Il discorso di fine anno del presidente Sergio Mattarella è stato forse uno dei più concilianti di sempre. Tra le forze politiche non si sono registrati distinguo, anzi sono arrivate parole di apprezzamento dalla premier Giorgia Meloni. Ella ha sentito il dovere di ringraziare il capo dello stato per le parole di incoraggiamento rivoltele dal Quirinale. Un messaggio asciutto e al contempo di alto profilo quello di Mattarella, il quale, purtroppo, si è prestato a una strumentalizzazione su una frase estrapolata dai giornali.

Eccola:

La Repubblica è nel senso civico di chi paga le imposte, perché questo serve a far funzionare l’Italia e, quindi, al bene comune.

Tasse e gettito, questione irrisolta

Il discorso di Mattarella in sé non fa una grinza: i servizi pubblici si pagano con le tasse pagate dai contribuenti. Un appello al senso civico, che definiremmo persino scontato, visto che arriva dal massimo rappresentante delle istituzioni nazionali. Eppure, i giornali hanno avuto l’ardire di titolare che il presidente avrebbe più stringatamente affermato che “la Repubblica è di chi paga le tasse”. Non è da oggi che la stampa cavalca la questione dell’evasione fiscale per dividere i buoni dai cattivi e per fare ricadere sui secondi tutti i mali della nostra società. Gli ospedali sono ingolfati? Colpa di chi evade le tasse. Le scuole cadono a pezzi e le strade rimangono piene di buche alle prime piogge autunnali? Sempre colpa degli evasori.

La logica sottostante a questo ragionamento è che se lo stato avesse più soldi, potenzierebbe i servizi pubblici. Citando Lucio Dalla, ci sarebbe da mangiare e luce tutto l’anno. Peccato che ai fautori di questo pensiero sfugga che in Italia abbiamo una delle più alte pressioni fiscali al mondo e che lo stato già spende oltre la metà del PIL. Quest’anno, supereremo i 1.000 miliardi di euro di spesa pubblica.

Se c’è un problema di fisco, non è certo la carenza di gettito. Questi cresce di anno in anno, mentre i servizi diventano sempre più scadenti. Se ipotizzassimo che il gettito fiscale raddoppiasse, pensate che crescerebbero proporzionalmente la quantità e la qualità dei servizi pubblici? Sprechi e inefficienze, si calcola, valgono il doppio del mancato gettito per evasione.

Quello di sabato scorso non è stato il primo discorso di Mattarella sul tema. Già alla fine del 2019, il presidente affermò che “l’evasione fiscale è indecente“. E anche in quel caso sorsero polemiche per via delle strumentalizzazioni politiche contrapposte. Tuttavia, stavolta i fautori della caccia all’evasore rischiano il boomerang, nonché di stravolgere il senso delle parole del Quirinale, finendo di seminare divisioni inaspettate. L’esatto contrario dell’obiettivo di Mattarella. In primis, chi paga le tasse? Un po’ tutti. Ci sono decine tra imposte e balzelli che sosteniamo nel corso di una giornata ordinaria e di cui forse neppure ci rendiamo conto. Persino l’evasore più incallito finisce per pagarle, perché comunque fa la spesa, paga le bollette, fa benzina, fuma, beve e, quindi, versa perlomeno l’IVA e le accise.

• COMPITO DA SVOLGERE: Prosegui l'articolo sul discorso di Mattarella e le tasse, partendo subito dopo l'ultima frase riportata.

• RIGHE FORNITE:
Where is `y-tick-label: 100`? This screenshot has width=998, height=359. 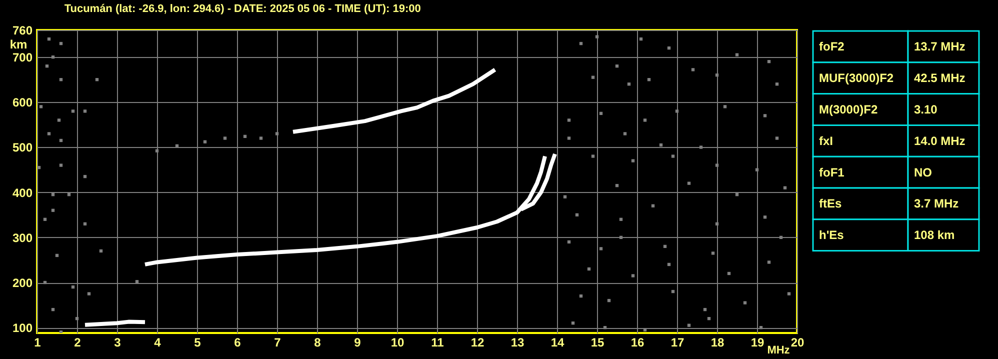
y-tick-label: 100 is located at coordinates (22, 328). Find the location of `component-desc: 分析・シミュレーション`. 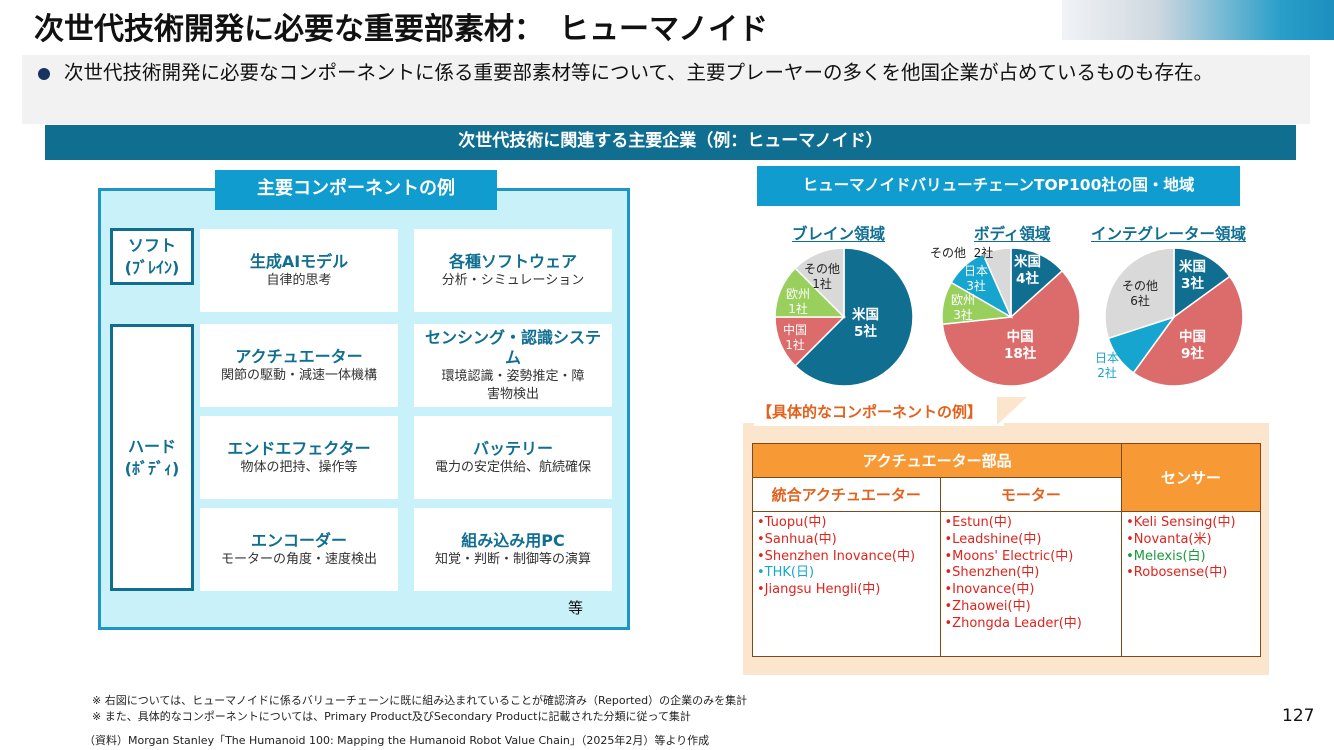

component-desc: 分析・シミュレーション is located at coordinates (513, 280).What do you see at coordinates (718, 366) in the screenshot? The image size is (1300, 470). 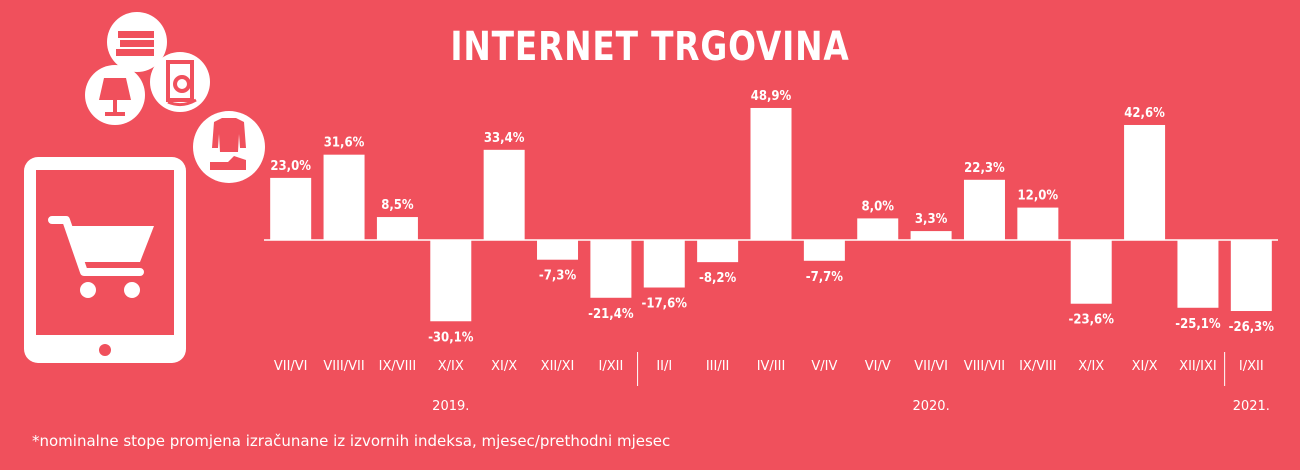 I see `tick-label-8: III/II` at bounding box center [718, 366]. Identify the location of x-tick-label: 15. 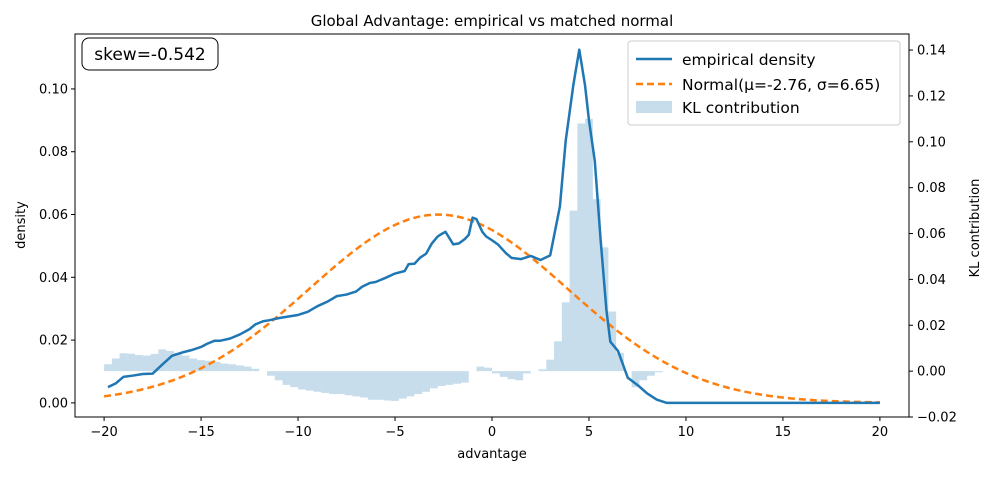
(784, 432).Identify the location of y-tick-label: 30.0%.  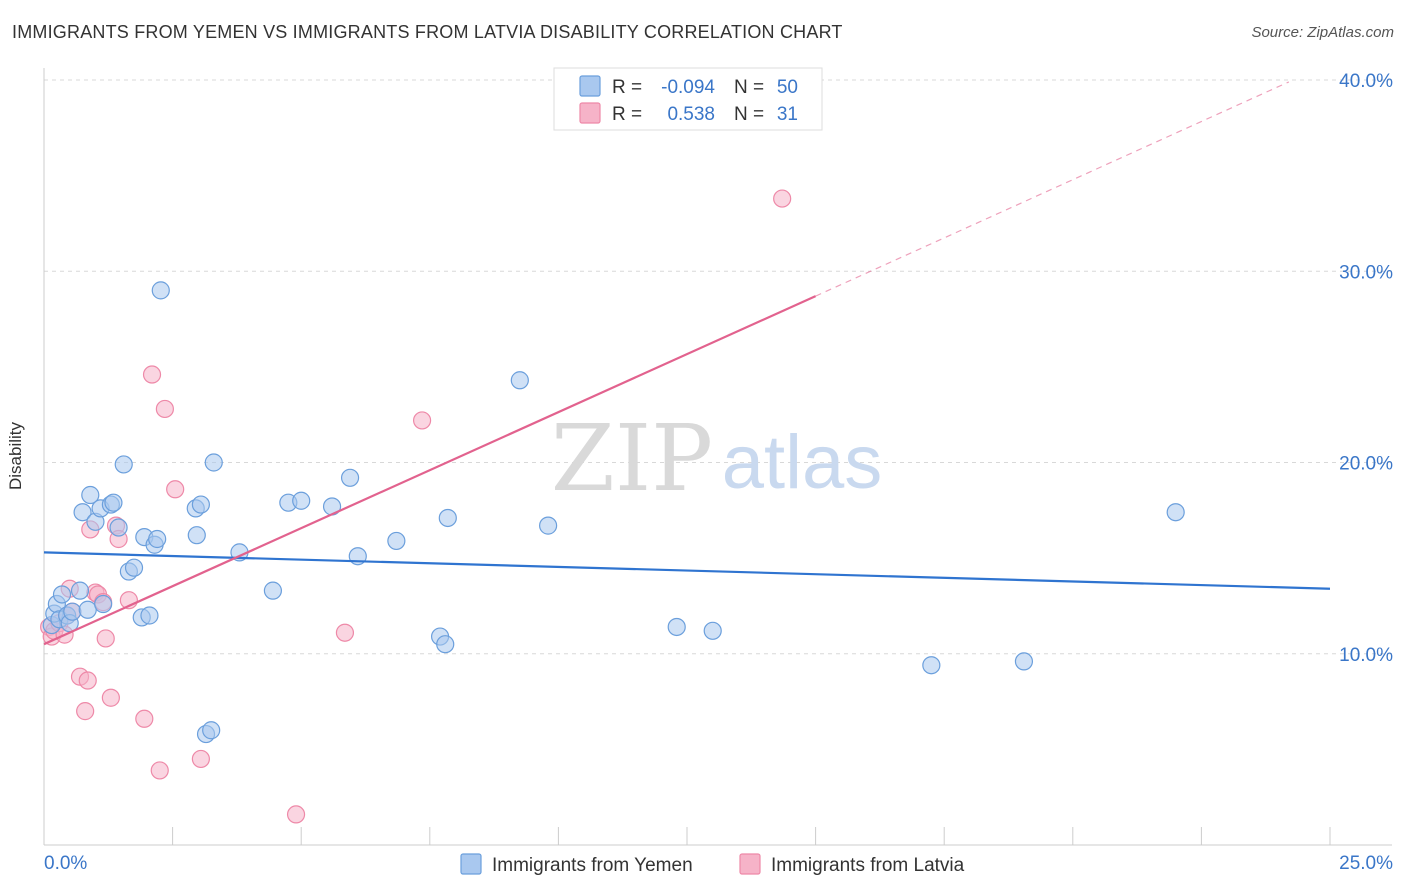
(1366, 272).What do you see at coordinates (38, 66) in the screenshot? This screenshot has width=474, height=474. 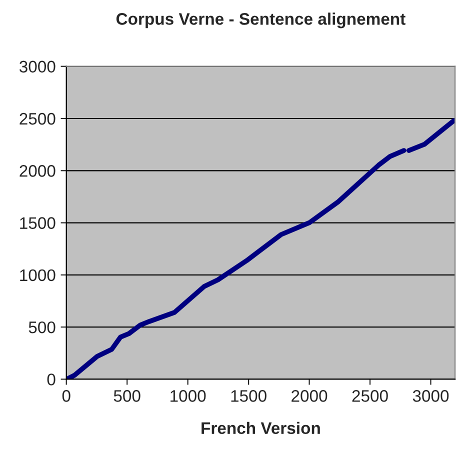 I see `y-tick-label: 3000` at bounding box center [38, 66].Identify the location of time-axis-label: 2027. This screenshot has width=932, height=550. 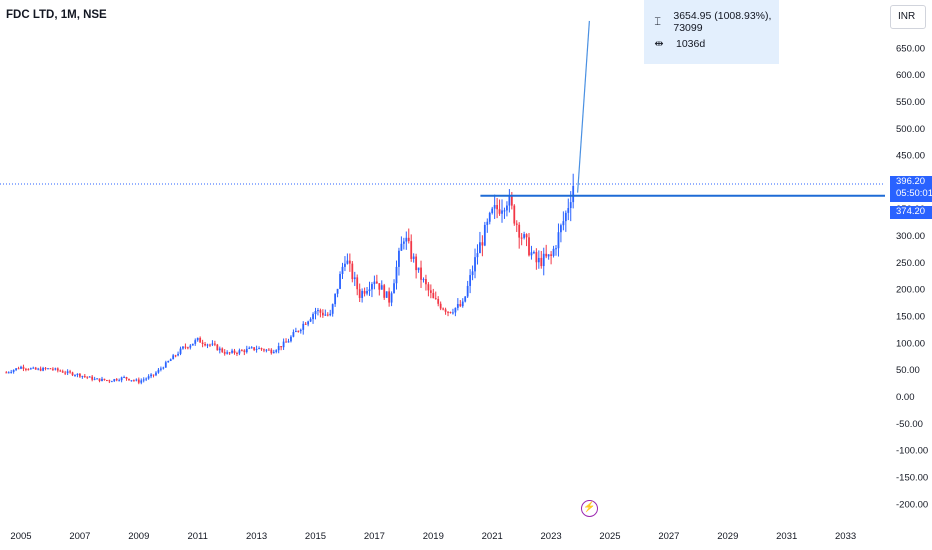
(668, 536).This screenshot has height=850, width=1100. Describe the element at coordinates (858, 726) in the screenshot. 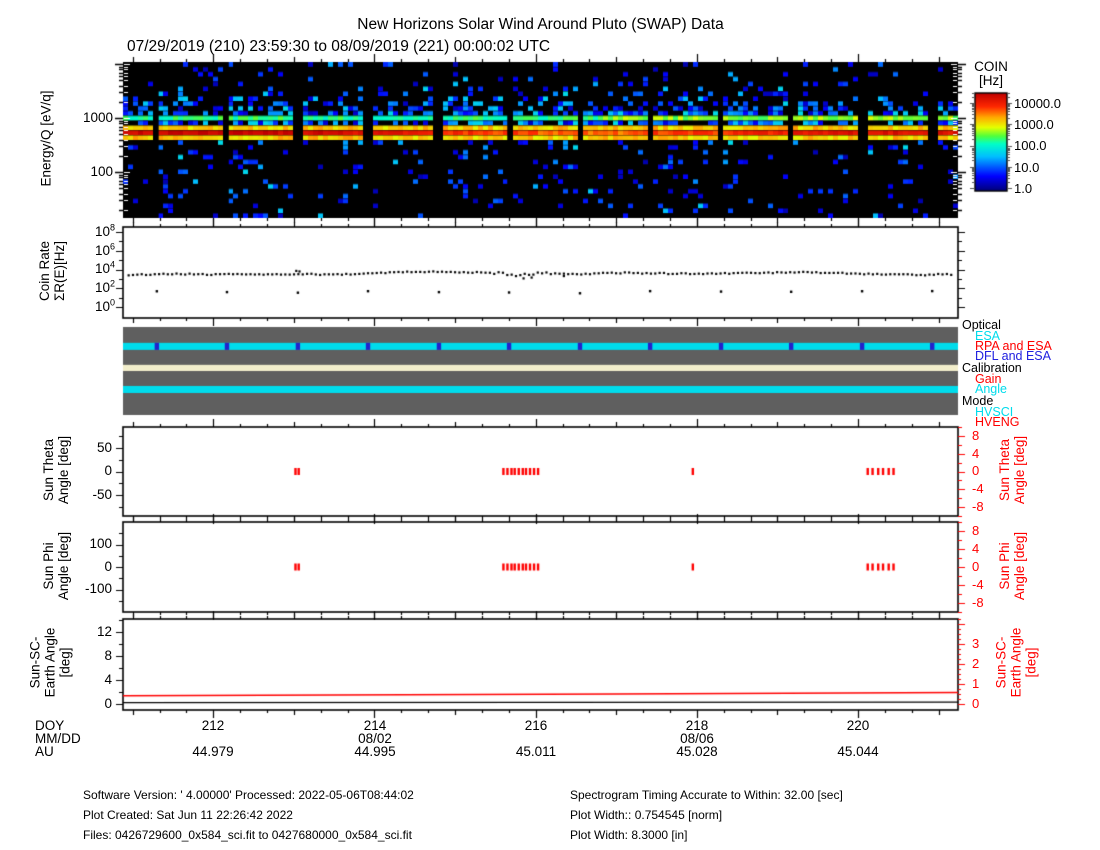

I see `doy-tick-label: 220` at that location.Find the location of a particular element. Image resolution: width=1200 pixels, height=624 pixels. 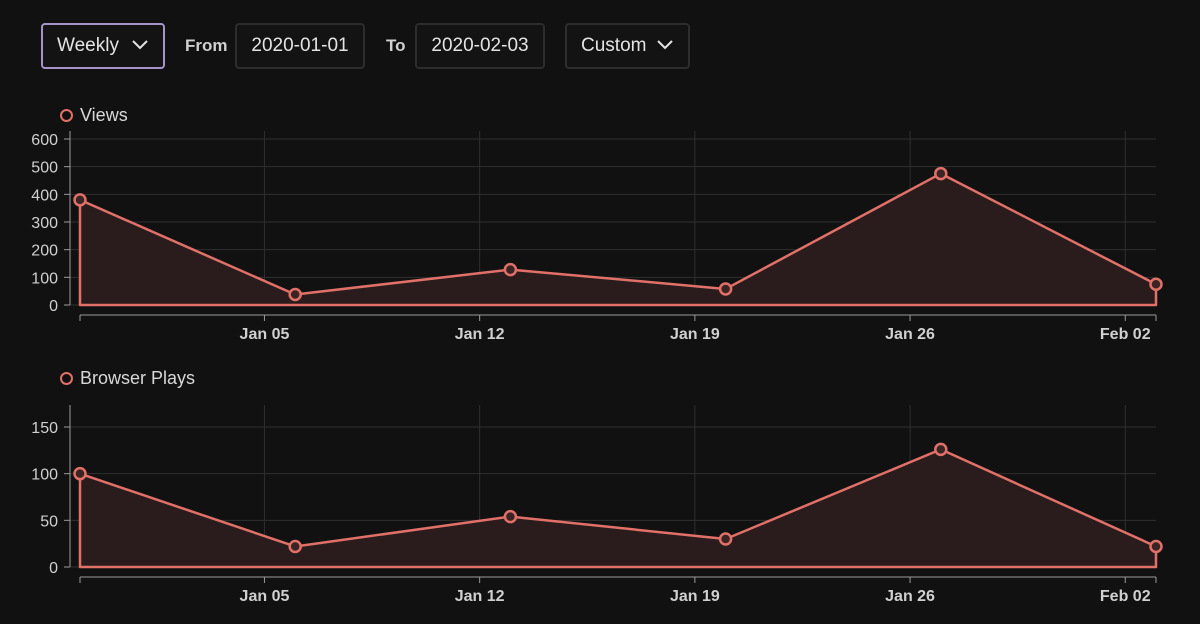

range-select: Custom is located at coordinates (628, 46).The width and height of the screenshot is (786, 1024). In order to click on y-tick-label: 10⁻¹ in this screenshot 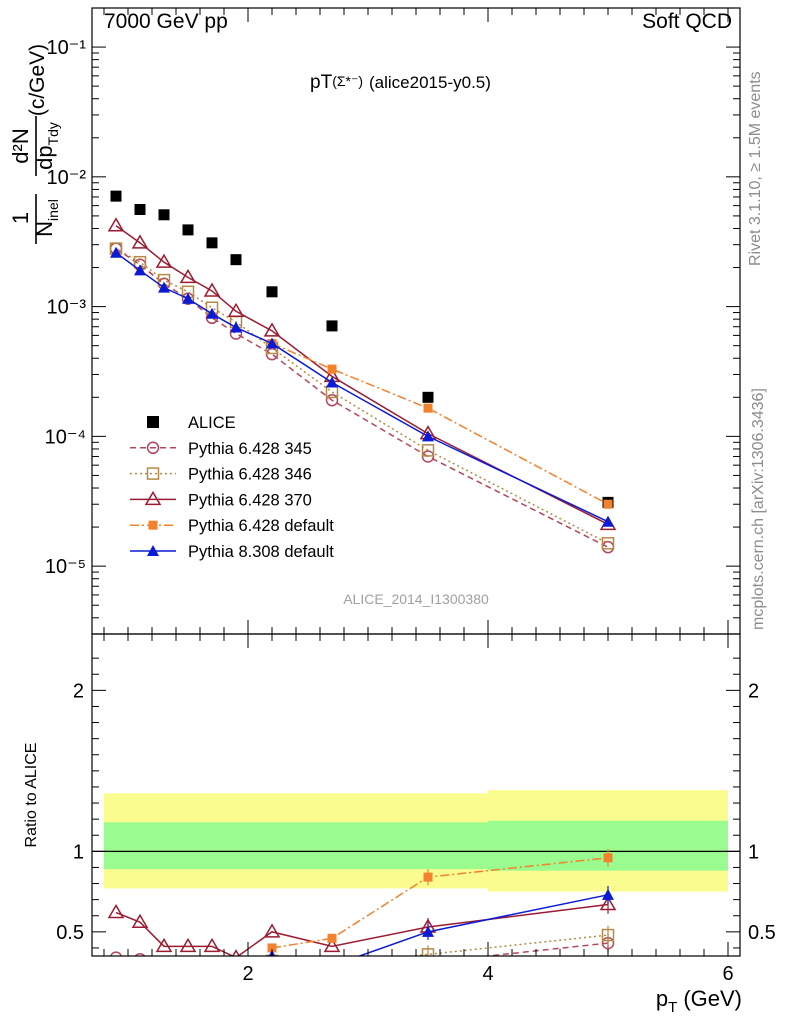, I will do `click(67, 48)`.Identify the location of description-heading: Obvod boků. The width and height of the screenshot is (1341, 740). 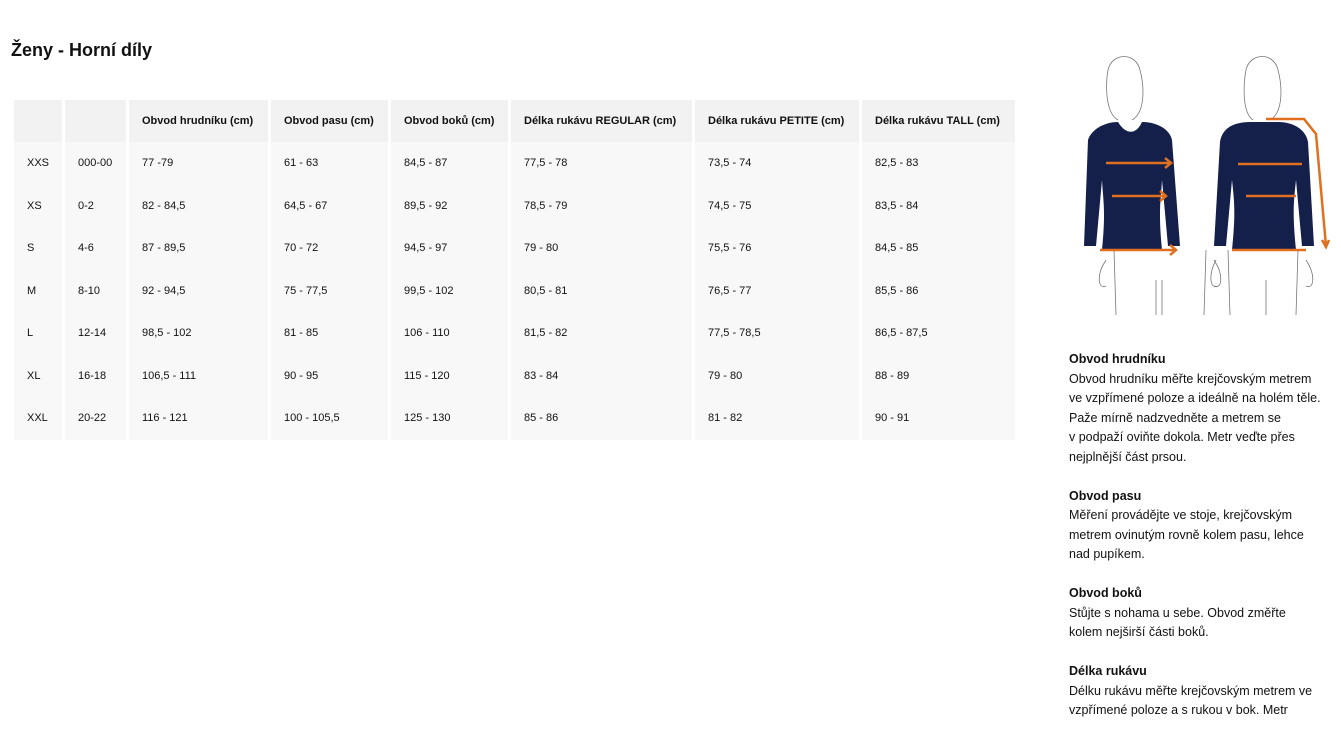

• RISULTATO FINALE:
Discorso di Mattarella boomerang per chi strumentalizza

Ma è evidente che il discorso di Mattarella abbia riguardato perlopiù, pur non esclusivamente, l’IRPEF. L’imposta sui redditi delle persone fisiche è oggetto di particolare attenzione mediatica. Tutti sappiamo quanto siano spesso sottostimati i redditi dichiarati di molti contribuenti e quanti non siano affatto dichiarati al Fisco. Detto ciò, sarebbe un boomerang citare il capo dello stato per scatenare una caccia all’evasore. I numeri di Itinerari Previdenziali ci spiegano che il 45% dei contribuenti dichiari meno di 15.000 euro all’anno e contribuisca per appena il 2,3% del gettito dell’imposta. Viceversa, il 60% è pagato da appena il 13% dei contribuenti. Se strumentalizzassimo il discorso di Mattarella, dovremmo dire che la Repubblica sia di chi dichiari oltre 35.000 euro lordi all’anno.

E vogliamo parlare delle disparità tra Nord e Sud? L’evasione fiscale nel Meridione è spesso una piaga, a causa sia degli scarsi controlli, così come anche della criminalità organizzata, delle dimensioni minuscole di molte aziende e per pura sopravvivenza. Dunque, la Repubblica sarebbe di chi vive al Nord? E cosa dire dei titolari di grosse aziende con sedi fiscali all’estero, magari in qualche bel paradiso? Scopriremmo forse che qualcuno di loro è proprietario di uno o più grandi giornali, ma, stando al discorso di Mattarella come riportato da certa stampa, non avrebbe diritto di cittadinanza. Possiamo scommetterci che non la prenderebbe bene!

Per concludere, usare le parole del presidente per scatenare la solita caccia al cattivo di turno o una vera lotta di classe non è solo eticamente dubbio, ma anche un calcolo sbagliato. Le sacche di evasione si annidano spesso dove fingiamo che non esistano. Va a finire che la Repubblica non sarebbe di chi percepisce sussidi senza averne diritto e magari dispone di redditi occultati al Fisco, di chi ha redditi troppo bassi per contribuire alle spese dello stato e di chi risiede in alcune regioni anziché in altre. Lasciamo stare il discorso di Mattarella, che come sempre punta ad unire la Nazione e non a dividerla tra guelfi e ghibellini.